---------- Extrait du document ----------
Vu la procédure suivante :
Mme B... E..., agissant au nom de son enfant mineur A...C..., a demandé au juge des référés du tribunal administratif de Montreuil, statuant sur le fondement de l'article L. 521-2 du code de justice administrative, d'enjoindre au préfet de la Seine-Saint-Denis de renouveler le passeport de son enfant dans un délai de cinq jours. Par une ordonnance n° 1506937 du 7 août 2015, le juge des référés a fait droit à sa demande.
Par un recours, enregistré le 17 août 2015 au secrétariat du contentieux du Conseil d'Etat, le ministre de l'intérieur demande au Conseil d'Etat :
1°) d'annuler cette ordonnance ;
2°) de rejeter la demande de première instance de M.C....
Il soutient que :
- la condition d'urgence n'est pas remplie, la délivrance du passeport étant sollicitée en vue d'un voyage d'agrément ;
- l'ordonnance est entachée d'erreur de droit, en ce qu'elle déduit l'existence d'une atteinte grave et manifestement illégale à une liberté fondamentale de la seule durée " manifestement excessive " de l'instruction de la demande ;
- les particularités du dossier justifiaient que l'instruction du renouvellement s'exécute dans des délais plus longs ;
- le juge des référés a excédé son office en enjoignant à l'administration, non seulement de statuer dans un délai bref, mais aussi de statuer dans un sens positif.
Par un mémoire en défense, enregistré le 18 août 2015, Mme E...conclut à ce qu'il n'y ait lieu de statuer sur l'appel du ministre de l'intérieur et, subsidiairement, au rejet de son recours. Elle soutient que le litige a perdu son objet, puisque le passeport a été délivré et que l'enfant est parti au Congo, et, subsidiairement, que les moyens du recours ne sont pas fondés.
---------- Données extraites ----------
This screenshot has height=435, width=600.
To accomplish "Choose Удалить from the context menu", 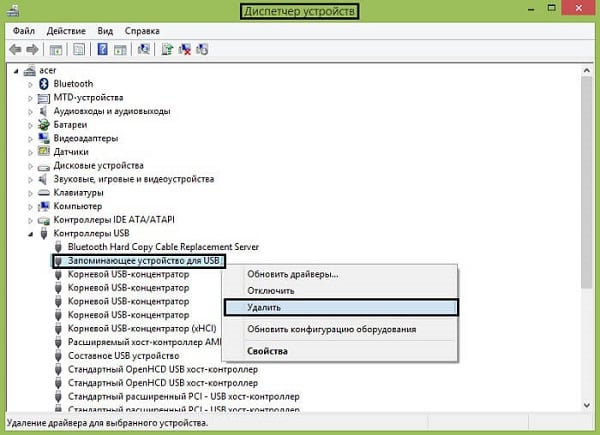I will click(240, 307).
----------
---------- Données extraites ----------
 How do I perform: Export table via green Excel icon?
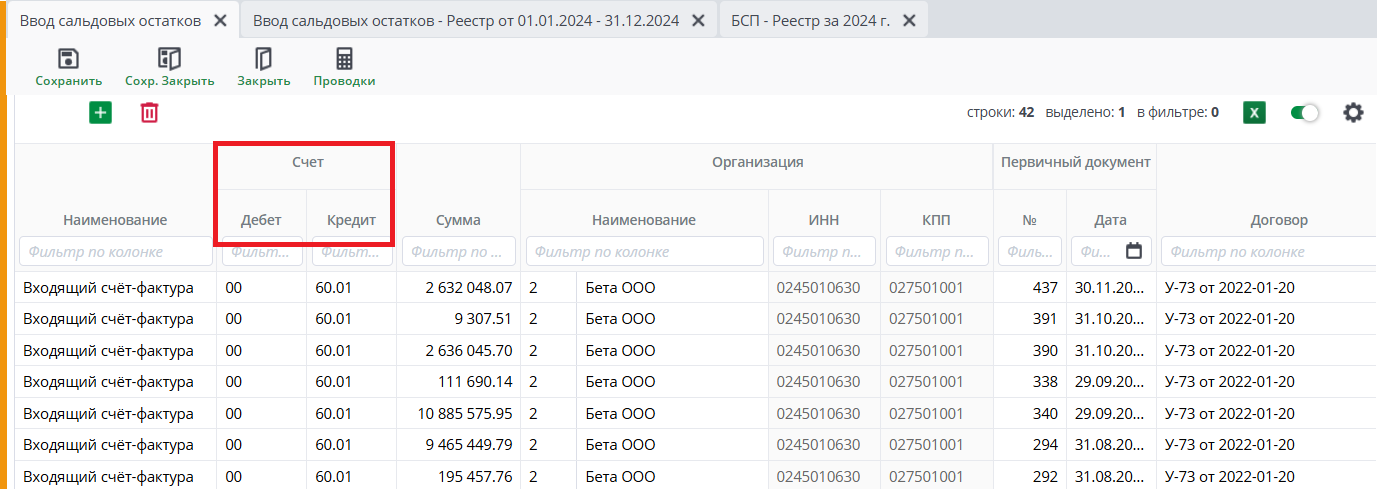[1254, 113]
----------
* _Objectifs_:
• A. D'après l'extrait du document, à quelle date le recours du ministre de l'intérieur a-t-il été enregistré au secrétariat du contentieux du Conseil d'Etat ?
• B. Recopiez fidèlement le passage de l'extrait du document qui commence par « Vu la procédure » et s'achève par « à sa demande. ».
• C. Présentez sous forme de liste le paragraphe de l'extrait du document qui débute par « Par un mémoire en défense », en conservant ses faits principaux.

* _Réponses par tâche_:
• A. Le 17 août 2015.

• B.
Vu la procédure suivante :
Mme B... E..., agissant au nom de son enfant mineur A...C..., a demandé au juge des référés du tribunal administratif de Montreuil, statuant sur le fondement de l'article L. 521-2 du code de justice administrative, d'enjoindre au préfet de la Seine-Saint-Denis de renouveler le passeport de son enfant dans un délai de cinq jours. Par une ordonnance n° 1506937 du 7 août 2015, le juge des référés a fait droit à sa demande.

• C.
- Mémoire en défense de Mme E..., enregistré le 18 août 2015.
- Conclusions : non-lieu à statuer sur l'appel du ministre de l'intérieur ; subsidiairement, rejet de son recours.
- Motifs : le litige a perdu son objet, le passeport ayant été délivré et l'enfant étant parti au Congo ; subsidiairement, les moyens du recours ne sont pas fondés.